» GIVEN REQUEST
Copy the listing below line for line, leaving out the pictures.

══════

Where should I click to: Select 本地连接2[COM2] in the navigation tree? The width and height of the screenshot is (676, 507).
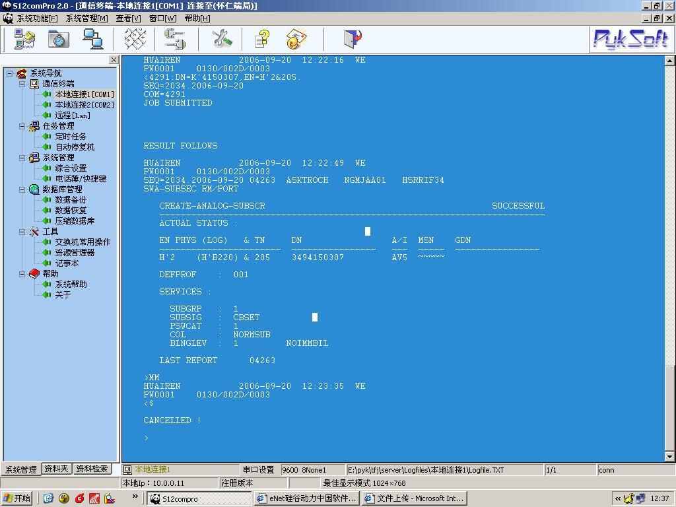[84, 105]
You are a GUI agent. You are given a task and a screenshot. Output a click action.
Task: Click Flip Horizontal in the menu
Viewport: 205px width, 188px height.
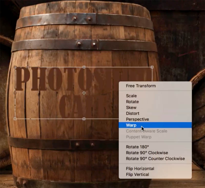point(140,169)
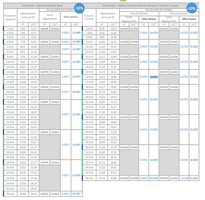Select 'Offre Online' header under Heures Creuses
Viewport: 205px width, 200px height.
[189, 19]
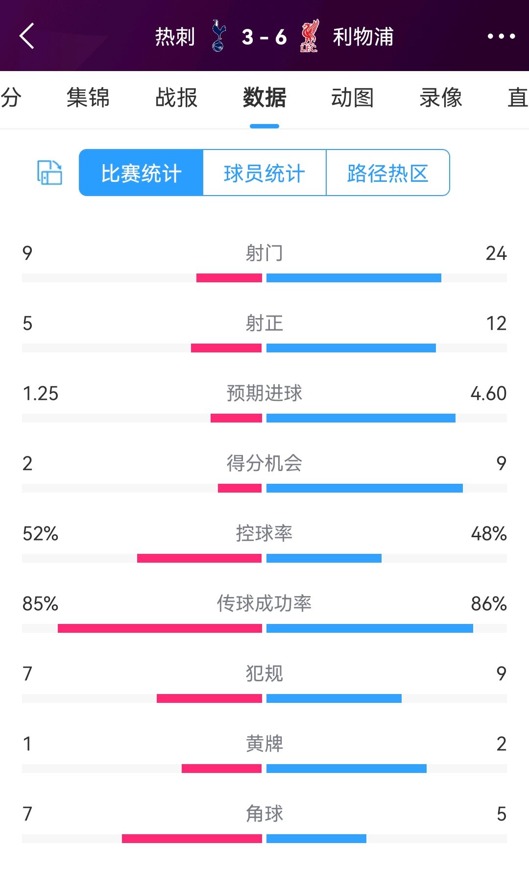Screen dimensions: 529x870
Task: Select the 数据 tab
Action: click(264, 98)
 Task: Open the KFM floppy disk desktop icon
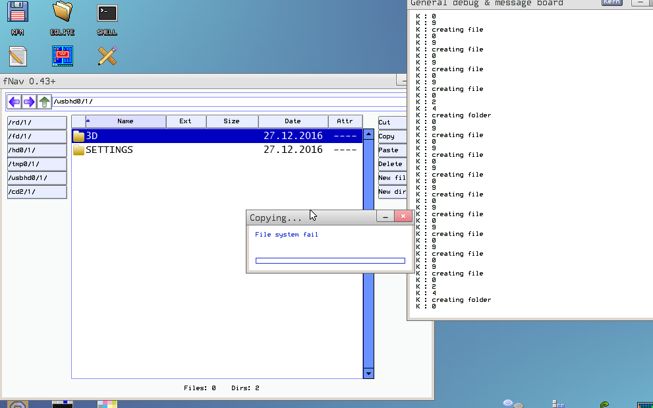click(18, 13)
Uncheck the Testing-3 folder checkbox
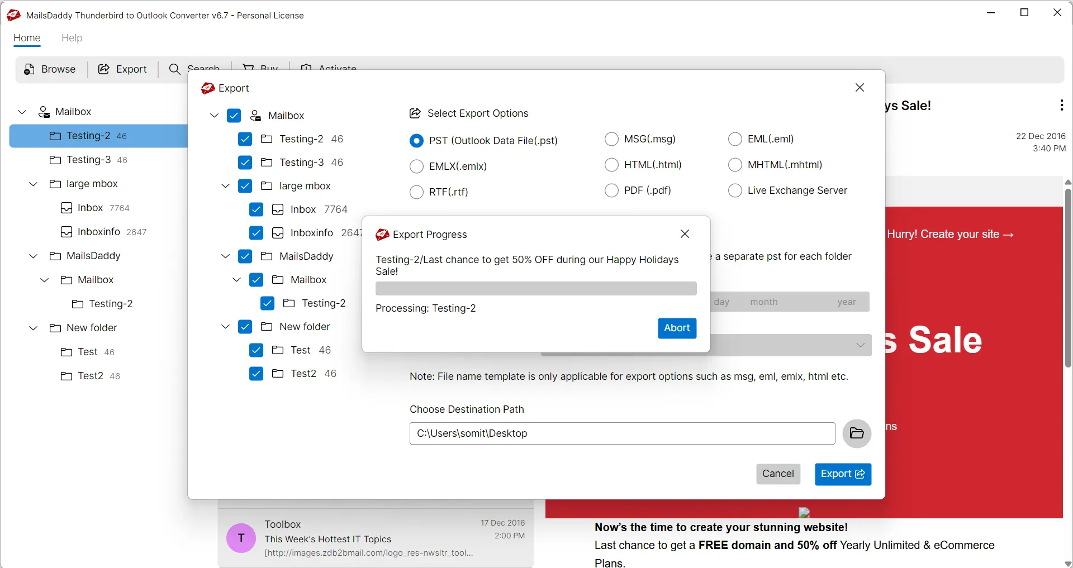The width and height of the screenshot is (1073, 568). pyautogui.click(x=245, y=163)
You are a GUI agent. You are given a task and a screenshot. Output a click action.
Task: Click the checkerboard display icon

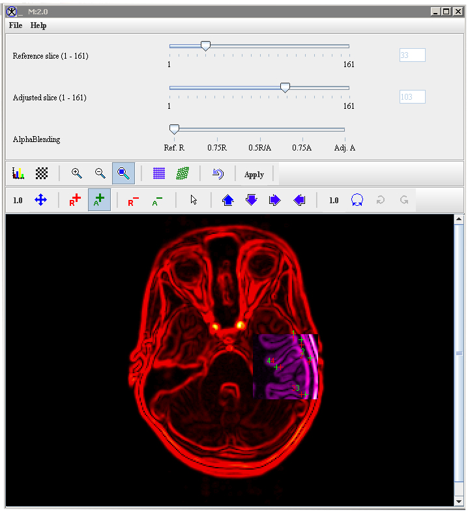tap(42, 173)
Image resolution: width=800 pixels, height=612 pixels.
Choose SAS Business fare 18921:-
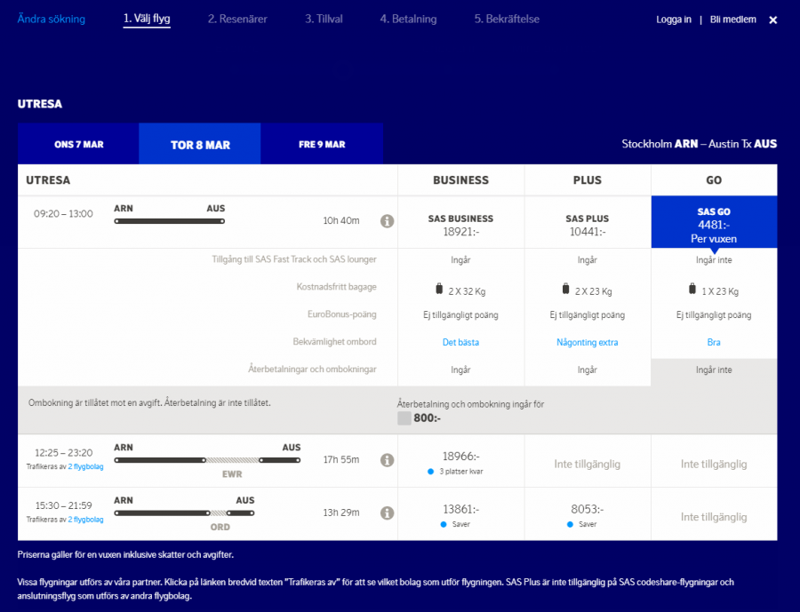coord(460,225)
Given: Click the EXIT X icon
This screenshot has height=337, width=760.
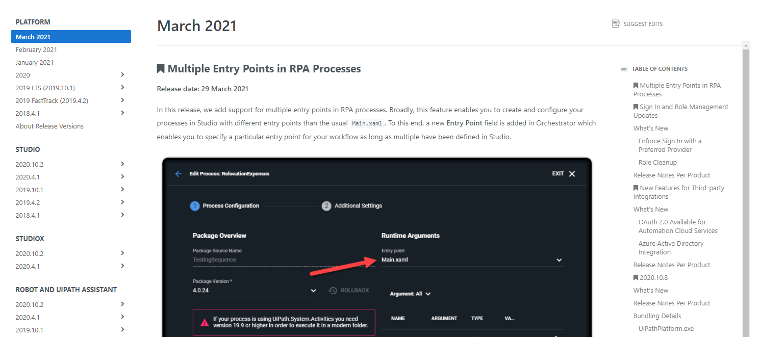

══════

» TASK RESULT
Where should I click to: Select 本地连接2[COM2] in the navigation tree? The width and height of the screenshot is (676, 507).
[84, 105]
You are a GUI agent. You are given a task and a screenshot. Output a click action.
Task: Click Flip Horizontal in the menu
Viewport: 205px width, 188px height.
point(140,169)
Select 'Offre Online' header under Heures Creuses
Viewport: 205px width, 200px height.
[189, 19]
Screen dimensions: 529x870
Task: Select the 数据 tab
Action: click(264, 98)
 Task: Open the KFM floppy disk desktop icon
click(18, 13)
Uncheck the Testing-3 folder checkbox
The width and height of the screenshot is (1073, 568). pyautogui.click(x=245, y=163)
You are a GUI agent. You are given a task and a screenshot. Output a click action.
Task: Click the checkerboard display icon

tap(42, 173)
Image resolution: width=800 pixels, height=612 pixels.
Choose SAS Business fare 18921:-
coord(460,225)
Given: Click the EXIT X icon
This screenshot has height=337, width=760.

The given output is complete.